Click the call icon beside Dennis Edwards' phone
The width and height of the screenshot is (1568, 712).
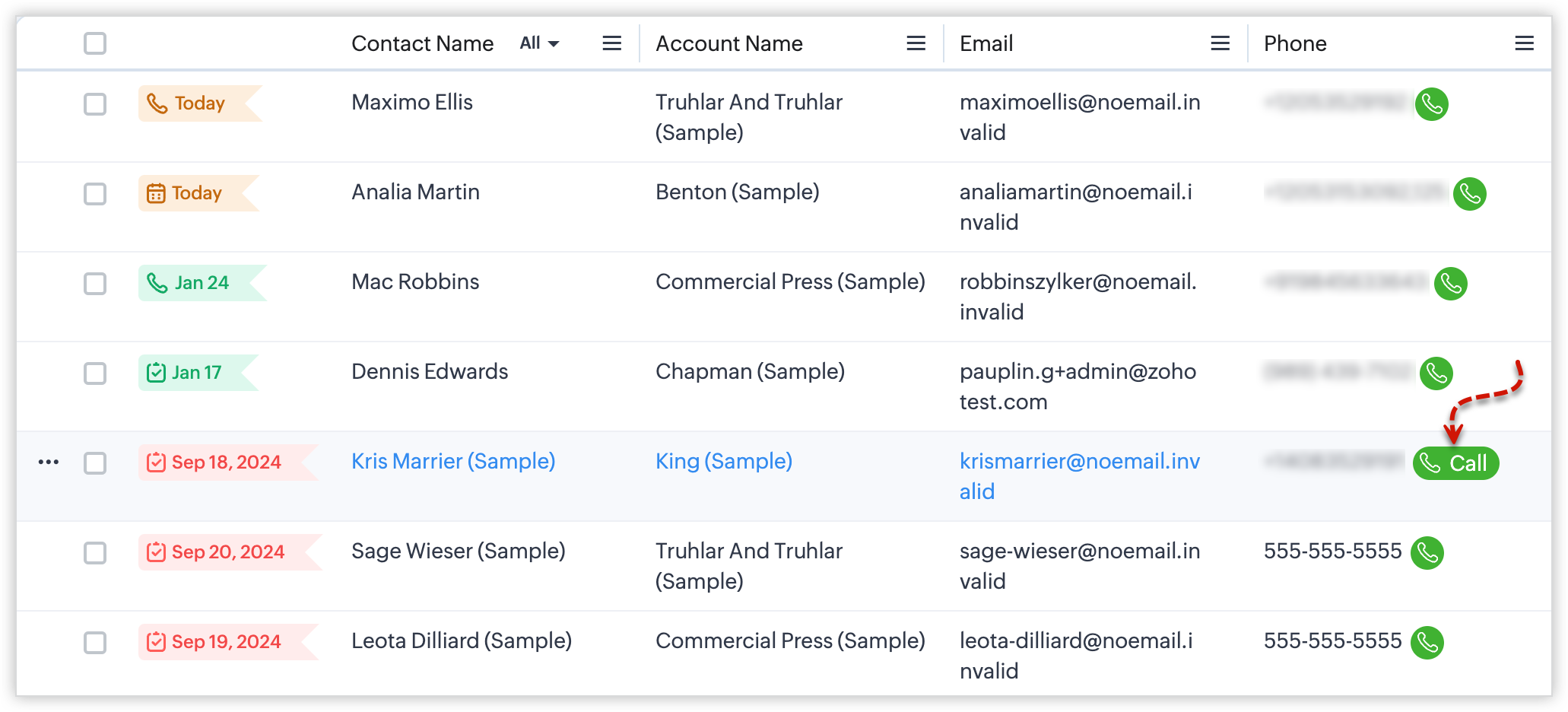(1436, 373)
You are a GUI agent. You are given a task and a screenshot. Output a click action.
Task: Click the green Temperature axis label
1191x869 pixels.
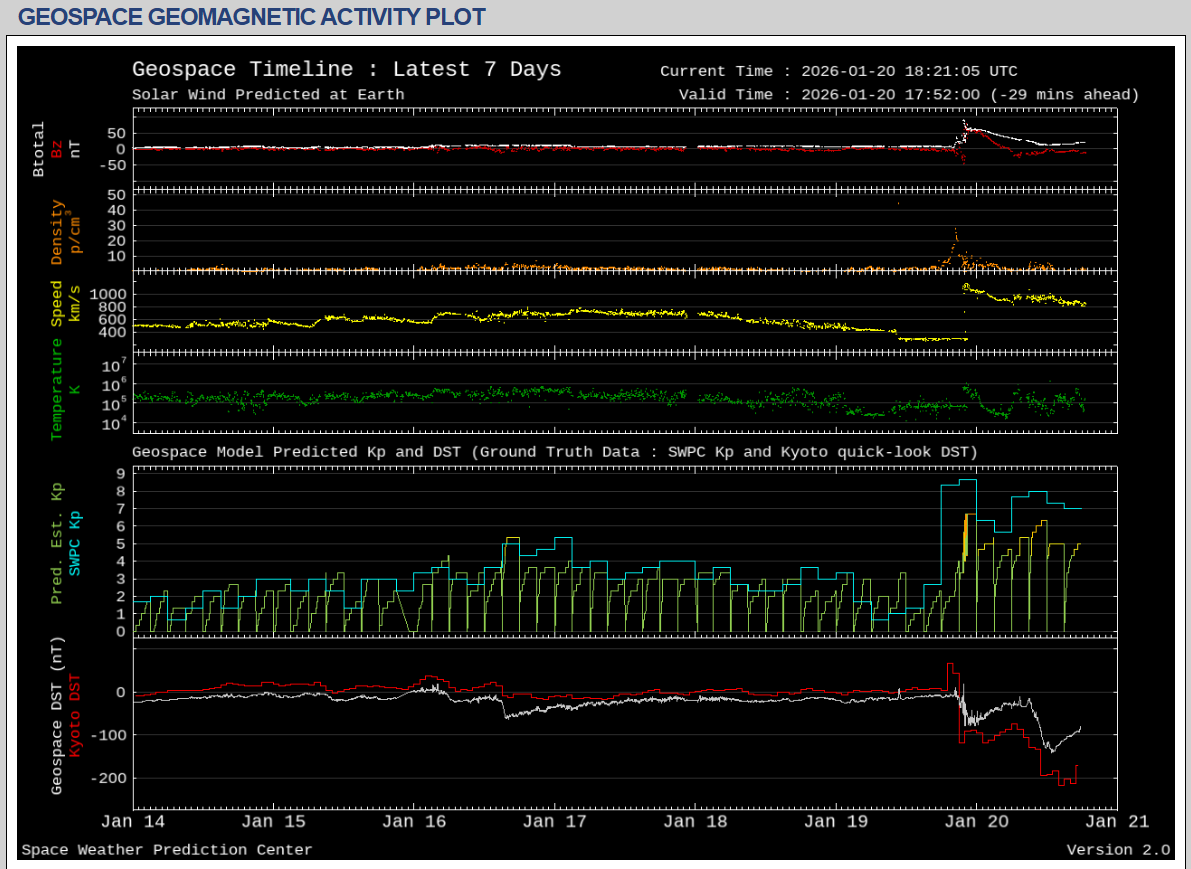click(57, 388)
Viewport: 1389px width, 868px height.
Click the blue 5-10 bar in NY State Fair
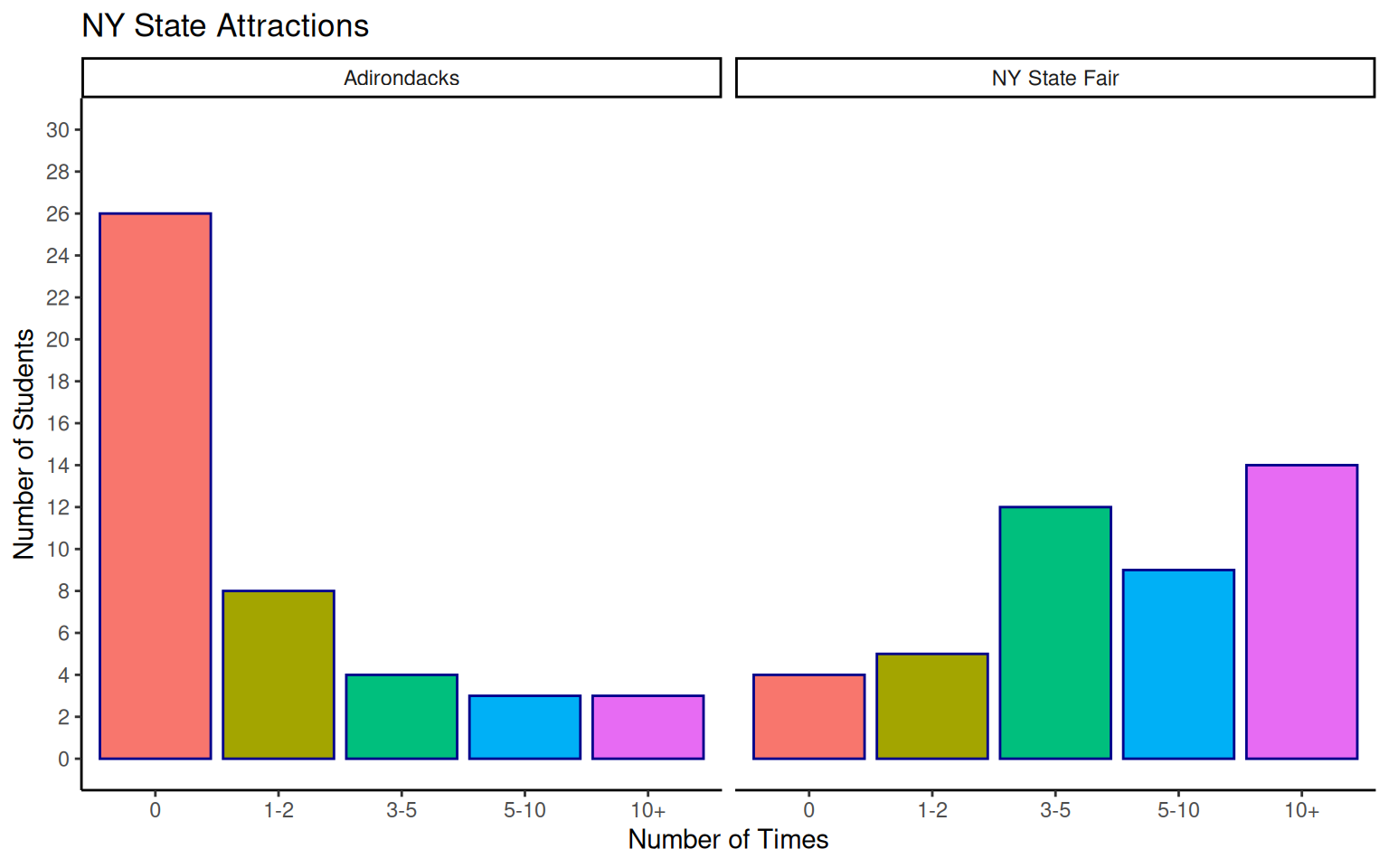[1178, 665]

------------------------

### Problem to work on
Lines from the one containing "Task: Click the green Temperature axis label" through the end of the entries above, both included, are to be written out exactly; no pictures and no other lines.

### Response below
Task: Click the green Temperature axis label
1191x869 pixels.
click(57, 388)
Viewport: 1389px width, 868px height.
Click the blue 5-10 bar in NY State Fair
[1178, 665]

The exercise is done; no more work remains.